In the spirit of digital business, I’ll also touch upon the data implications. The trove of data is immensely valuable to Amazon because the members explicitly define their behavior and intent! This allows for fine-grain targeting and even better recommendations.
Not only that, GoodReads members are typified by being book nerds, tending to read more than average and also talk about books with their friends. Amazon gains a network of book (brand) ambassadors.
Authors on GoodReads
The platform isn’t only great for bookworms, it’s great for authors as well. The huge member base is composed of a particular demographic of book lovers off the bat, and easily segmented according to tastes, volume, and sophistication. The author page and blog allows authors to market themselves and baked-in email allows conversation with fans. Not to mention opportunities for fan-engagement such as giveaways. Books are linked to their Amazon sites as well, facilitating easy purchase.
Some other awesome features including members being able to enter those giveaways easily, discover book quotes, play book trivia, friend people, and follow authors. Being able to shelve or follow is nice also because it avoids the frustration of forgetting a good book title or author’s name.
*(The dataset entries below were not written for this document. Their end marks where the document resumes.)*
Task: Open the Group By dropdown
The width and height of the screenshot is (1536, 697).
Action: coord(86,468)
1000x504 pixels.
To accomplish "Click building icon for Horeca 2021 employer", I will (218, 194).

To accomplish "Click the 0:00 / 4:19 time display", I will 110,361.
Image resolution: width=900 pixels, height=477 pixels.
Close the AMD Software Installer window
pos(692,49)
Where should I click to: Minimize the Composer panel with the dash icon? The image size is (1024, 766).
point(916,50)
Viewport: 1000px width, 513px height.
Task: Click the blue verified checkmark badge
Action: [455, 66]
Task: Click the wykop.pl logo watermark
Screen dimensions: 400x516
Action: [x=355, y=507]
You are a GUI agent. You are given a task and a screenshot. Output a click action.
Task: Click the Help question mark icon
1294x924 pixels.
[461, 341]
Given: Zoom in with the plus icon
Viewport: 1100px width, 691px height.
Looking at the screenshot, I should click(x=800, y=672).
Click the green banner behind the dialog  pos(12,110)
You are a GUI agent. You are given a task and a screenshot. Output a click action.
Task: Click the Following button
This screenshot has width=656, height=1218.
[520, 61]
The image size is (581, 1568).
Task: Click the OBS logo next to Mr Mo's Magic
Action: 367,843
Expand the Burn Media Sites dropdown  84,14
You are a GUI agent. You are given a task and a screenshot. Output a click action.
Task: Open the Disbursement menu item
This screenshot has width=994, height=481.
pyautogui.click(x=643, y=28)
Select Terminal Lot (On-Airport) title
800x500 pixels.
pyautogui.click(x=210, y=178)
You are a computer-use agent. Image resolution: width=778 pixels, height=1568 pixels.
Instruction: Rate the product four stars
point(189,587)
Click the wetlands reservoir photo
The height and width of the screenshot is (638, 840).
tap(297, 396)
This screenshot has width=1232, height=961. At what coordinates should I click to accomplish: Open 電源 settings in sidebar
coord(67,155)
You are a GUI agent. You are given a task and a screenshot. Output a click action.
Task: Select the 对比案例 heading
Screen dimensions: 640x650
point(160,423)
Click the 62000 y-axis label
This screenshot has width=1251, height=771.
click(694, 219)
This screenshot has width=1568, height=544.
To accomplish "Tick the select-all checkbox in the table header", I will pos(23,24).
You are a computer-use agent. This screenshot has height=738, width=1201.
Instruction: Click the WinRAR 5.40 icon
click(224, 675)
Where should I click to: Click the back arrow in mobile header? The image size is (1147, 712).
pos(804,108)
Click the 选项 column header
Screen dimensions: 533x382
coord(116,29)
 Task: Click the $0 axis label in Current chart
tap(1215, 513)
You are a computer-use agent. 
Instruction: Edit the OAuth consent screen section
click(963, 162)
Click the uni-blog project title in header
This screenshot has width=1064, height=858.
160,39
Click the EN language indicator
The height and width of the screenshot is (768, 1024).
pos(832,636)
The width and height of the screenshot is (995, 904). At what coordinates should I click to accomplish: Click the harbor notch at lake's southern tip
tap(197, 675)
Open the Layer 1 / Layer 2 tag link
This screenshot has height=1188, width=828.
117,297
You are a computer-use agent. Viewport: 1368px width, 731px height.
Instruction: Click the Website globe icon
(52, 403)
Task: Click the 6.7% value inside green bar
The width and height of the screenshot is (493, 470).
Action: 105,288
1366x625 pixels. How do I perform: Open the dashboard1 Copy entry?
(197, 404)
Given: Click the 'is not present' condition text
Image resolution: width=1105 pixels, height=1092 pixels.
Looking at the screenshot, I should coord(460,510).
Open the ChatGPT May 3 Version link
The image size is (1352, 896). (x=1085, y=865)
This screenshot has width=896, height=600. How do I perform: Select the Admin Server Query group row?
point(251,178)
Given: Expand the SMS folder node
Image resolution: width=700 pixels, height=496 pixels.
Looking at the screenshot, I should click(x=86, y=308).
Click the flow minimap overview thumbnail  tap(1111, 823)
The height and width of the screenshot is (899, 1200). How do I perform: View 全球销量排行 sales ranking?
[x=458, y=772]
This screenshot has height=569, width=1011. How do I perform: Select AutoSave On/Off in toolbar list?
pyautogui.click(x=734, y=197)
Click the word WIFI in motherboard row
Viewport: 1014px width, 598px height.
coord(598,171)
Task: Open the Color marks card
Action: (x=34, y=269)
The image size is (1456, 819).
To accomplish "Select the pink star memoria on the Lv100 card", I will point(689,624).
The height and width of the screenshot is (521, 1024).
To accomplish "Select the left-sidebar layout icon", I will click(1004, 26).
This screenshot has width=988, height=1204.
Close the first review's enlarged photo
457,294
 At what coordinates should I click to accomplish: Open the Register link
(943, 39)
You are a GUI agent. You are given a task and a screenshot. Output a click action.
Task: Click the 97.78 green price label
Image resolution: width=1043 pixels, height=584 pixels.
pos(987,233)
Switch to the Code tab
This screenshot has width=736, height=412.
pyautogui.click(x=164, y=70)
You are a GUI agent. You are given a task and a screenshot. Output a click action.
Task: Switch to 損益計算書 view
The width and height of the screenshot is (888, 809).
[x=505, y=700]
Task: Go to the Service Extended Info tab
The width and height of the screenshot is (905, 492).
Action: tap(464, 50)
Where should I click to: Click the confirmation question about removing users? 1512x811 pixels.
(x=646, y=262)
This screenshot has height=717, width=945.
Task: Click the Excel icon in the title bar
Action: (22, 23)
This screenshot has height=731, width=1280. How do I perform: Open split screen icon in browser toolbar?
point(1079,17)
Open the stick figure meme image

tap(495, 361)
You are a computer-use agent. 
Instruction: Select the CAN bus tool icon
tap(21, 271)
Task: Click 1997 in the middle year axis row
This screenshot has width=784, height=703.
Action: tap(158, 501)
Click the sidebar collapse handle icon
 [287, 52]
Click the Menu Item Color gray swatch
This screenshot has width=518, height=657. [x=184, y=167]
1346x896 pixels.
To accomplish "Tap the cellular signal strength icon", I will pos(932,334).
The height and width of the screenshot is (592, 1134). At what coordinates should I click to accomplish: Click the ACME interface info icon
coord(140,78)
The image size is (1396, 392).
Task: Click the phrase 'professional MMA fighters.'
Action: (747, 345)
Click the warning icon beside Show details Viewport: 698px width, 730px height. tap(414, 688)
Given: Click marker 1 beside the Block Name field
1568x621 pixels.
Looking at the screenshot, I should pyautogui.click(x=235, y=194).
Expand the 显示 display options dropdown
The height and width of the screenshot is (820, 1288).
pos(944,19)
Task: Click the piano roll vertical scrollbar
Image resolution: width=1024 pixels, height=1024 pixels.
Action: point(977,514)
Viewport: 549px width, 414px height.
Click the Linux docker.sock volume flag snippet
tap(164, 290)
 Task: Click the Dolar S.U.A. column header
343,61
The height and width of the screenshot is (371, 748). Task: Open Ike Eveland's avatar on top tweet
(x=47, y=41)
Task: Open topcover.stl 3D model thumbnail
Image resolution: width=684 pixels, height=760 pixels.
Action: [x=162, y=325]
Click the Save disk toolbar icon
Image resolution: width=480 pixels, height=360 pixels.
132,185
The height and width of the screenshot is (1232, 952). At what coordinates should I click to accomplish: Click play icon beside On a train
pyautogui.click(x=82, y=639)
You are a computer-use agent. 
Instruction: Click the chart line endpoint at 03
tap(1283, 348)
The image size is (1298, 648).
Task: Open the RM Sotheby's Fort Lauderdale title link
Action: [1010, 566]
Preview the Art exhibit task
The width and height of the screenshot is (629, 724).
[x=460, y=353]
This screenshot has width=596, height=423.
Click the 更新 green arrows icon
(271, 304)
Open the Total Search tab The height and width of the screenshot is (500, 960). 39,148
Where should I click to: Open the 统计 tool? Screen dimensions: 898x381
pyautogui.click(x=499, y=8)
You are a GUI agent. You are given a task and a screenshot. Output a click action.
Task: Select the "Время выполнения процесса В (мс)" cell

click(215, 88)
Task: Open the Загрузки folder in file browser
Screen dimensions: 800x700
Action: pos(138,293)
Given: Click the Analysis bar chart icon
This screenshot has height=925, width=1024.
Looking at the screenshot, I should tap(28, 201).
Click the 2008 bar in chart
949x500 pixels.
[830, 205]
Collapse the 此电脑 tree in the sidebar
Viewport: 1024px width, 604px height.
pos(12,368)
On the whole, GoodReads is by far the most successful platform and largest online community for book lovers and continues to offer new ways for members to interact with books, authors, and each other. The success of the platform showcases how the internet allows the people to find like-minded others, open the world to new options, and collaborate across great distances just as books increasingly make their own transition from paper and ink to digital.